-------- READING PASSAGE
At the Guardian, Gareth Hutchens criticises some market economists for their forecasts of a correction in house prices in 2016, while house prices in Sydney and Melbourne actually grew at double-digit rates. Market economists Saul Eslake and Stephen Koukoulas have attempted to explain the divergence between their forecasts and outcomes by referring to unexpected RBA cash rate cuts and higher than expected population growth, among other factors. I would suggest they should have simply said the market has stayed irrational longer than they expected.
What we are seeing in Sydney and Melbourne is a property price bubble, in which a mania has gripped property buyers. This type of mania afflicts markets from time-to-time, and we should not think we are immune to it in Australia. Famous historical examples of market manias are the Dutch tulip craze, the South Sea bubble, the US stockmarket before the 1929 Great Crash, Tokyo real estate in the 1980s, and the US housing market before 2007-08. In Sydney and Melbourne, we now have property markets dominated by a mixture of speculators and people gripped by a fear of missing out, people who want to buy a property before it becomes even more ridiculously over-priced.
----------------
-------- RECORD EXCERPTS
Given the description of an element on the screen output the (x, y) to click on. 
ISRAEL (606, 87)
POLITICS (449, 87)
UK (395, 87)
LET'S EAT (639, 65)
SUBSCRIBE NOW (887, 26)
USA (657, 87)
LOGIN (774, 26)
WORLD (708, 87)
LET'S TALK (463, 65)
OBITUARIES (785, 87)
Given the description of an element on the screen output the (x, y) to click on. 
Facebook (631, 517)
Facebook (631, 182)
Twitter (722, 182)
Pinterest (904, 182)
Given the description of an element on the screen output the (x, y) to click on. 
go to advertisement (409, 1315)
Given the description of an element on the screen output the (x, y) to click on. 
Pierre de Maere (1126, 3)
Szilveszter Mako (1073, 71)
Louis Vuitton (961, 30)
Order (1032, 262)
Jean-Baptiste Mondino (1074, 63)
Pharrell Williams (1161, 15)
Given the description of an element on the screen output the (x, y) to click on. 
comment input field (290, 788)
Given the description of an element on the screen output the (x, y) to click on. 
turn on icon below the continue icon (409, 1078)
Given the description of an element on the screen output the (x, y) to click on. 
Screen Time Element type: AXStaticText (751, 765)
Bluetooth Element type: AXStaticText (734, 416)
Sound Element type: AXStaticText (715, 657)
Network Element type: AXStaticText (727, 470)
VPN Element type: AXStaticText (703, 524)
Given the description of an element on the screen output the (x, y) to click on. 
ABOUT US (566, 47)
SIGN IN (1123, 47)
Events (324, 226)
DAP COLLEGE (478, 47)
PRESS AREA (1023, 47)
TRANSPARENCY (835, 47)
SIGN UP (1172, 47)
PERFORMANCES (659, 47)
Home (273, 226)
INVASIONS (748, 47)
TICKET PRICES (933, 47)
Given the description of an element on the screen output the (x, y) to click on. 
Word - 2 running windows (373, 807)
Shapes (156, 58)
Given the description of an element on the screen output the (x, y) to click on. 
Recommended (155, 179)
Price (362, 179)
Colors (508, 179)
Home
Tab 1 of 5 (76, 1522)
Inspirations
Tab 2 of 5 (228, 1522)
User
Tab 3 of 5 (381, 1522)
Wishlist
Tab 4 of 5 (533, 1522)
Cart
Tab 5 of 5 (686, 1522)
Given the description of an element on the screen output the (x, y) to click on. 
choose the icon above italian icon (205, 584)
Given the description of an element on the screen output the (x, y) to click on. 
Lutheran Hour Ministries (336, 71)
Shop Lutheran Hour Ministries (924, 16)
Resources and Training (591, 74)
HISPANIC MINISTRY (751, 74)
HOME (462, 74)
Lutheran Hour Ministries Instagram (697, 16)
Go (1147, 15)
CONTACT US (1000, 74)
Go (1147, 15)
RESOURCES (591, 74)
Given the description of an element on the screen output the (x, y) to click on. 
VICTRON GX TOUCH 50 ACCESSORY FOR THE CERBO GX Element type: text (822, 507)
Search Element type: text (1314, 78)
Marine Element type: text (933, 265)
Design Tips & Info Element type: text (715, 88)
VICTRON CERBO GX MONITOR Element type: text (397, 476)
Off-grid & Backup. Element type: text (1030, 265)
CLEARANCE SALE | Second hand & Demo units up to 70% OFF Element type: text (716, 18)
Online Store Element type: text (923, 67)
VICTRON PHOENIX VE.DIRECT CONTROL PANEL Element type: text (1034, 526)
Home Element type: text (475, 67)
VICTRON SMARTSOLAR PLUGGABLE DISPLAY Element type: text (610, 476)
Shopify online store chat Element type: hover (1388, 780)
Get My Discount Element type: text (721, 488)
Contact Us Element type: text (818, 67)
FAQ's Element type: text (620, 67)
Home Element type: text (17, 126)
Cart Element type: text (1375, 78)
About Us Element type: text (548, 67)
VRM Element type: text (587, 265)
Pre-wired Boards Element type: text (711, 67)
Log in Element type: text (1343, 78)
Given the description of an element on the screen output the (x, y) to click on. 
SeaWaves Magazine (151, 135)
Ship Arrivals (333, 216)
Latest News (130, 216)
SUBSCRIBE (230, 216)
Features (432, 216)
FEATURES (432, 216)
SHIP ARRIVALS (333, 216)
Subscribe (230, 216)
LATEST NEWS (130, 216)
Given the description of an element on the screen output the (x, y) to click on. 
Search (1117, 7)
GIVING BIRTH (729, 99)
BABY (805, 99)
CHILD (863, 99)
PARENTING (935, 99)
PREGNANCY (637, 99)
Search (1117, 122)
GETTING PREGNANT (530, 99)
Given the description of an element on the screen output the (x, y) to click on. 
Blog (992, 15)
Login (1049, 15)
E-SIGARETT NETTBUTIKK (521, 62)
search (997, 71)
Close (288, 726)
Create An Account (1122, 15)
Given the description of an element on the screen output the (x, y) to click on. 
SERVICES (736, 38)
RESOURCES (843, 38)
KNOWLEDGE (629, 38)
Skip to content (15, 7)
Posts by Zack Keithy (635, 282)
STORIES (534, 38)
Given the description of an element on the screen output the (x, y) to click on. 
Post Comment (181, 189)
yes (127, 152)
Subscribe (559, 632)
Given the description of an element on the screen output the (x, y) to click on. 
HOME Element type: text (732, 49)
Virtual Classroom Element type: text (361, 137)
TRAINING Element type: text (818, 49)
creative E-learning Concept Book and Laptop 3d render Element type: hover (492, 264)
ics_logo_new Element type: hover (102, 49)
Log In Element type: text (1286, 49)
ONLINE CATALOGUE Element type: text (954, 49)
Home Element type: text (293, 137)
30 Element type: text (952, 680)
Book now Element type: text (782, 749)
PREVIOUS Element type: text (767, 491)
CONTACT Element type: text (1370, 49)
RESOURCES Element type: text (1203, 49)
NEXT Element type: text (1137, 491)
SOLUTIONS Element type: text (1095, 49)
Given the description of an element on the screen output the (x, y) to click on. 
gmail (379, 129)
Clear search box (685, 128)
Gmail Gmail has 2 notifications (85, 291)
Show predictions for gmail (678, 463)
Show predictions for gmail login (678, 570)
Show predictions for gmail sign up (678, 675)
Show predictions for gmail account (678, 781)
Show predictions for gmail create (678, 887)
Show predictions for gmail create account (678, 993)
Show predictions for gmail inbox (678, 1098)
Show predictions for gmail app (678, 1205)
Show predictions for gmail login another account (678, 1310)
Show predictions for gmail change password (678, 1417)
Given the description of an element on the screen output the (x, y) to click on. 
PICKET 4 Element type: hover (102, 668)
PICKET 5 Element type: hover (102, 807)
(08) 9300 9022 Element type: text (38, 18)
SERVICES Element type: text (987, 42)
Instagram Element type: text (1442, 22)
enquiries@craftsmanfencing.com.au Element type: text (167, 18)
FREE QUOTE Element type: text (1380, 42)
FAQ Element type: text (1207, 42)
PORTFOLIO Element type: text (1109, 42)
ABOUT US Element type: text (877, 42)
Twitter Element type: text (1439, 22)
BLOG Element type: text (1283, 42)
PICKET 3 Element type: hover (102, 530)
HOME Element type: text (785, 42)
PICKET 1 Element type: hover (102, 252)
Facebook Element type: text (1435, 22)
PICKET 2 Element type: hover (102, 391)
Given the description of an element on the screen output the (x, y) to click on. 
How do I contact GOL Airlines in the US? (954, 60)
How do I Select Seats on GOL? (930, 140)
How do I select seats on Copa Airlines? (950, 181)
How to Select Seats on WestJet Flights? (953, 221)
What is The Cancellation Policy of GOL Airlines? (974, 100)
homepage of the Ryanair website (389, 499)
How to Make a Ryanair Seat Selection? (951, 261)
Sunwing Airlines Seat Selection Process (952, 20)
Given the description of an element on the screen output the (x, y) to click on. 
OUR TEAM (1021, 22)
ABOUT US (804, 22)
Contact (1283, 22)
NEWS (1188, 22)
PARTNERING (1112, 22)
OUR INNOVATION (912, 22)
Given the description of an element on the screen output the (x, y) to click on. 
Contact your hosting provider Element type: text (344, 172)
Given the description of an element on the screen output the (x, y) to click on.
----------------
#### DIRECTIONS FOR THIS TASK
Decide whether each statement agrees with the housing text, giving yes or no and the text's deciding words in quotation marks. 1. House prices in Sydney and Melbourne rose at double-digit rates. 2. Eslake and Koukoulas pointed to lower than expected population growth. 3. Tokyo real estate in the 1990s is given as an example of a market mania. The rows are material of their own and are not connected to the housing text.

#### SOLUTION TO THIS PROBLEM
1. Yes: "house prices in Sydney and Melbourne actually grew at double-digit rates"
2. No: "higher than expected population growth"
3. No: "Tokyo real estate in the 1980s"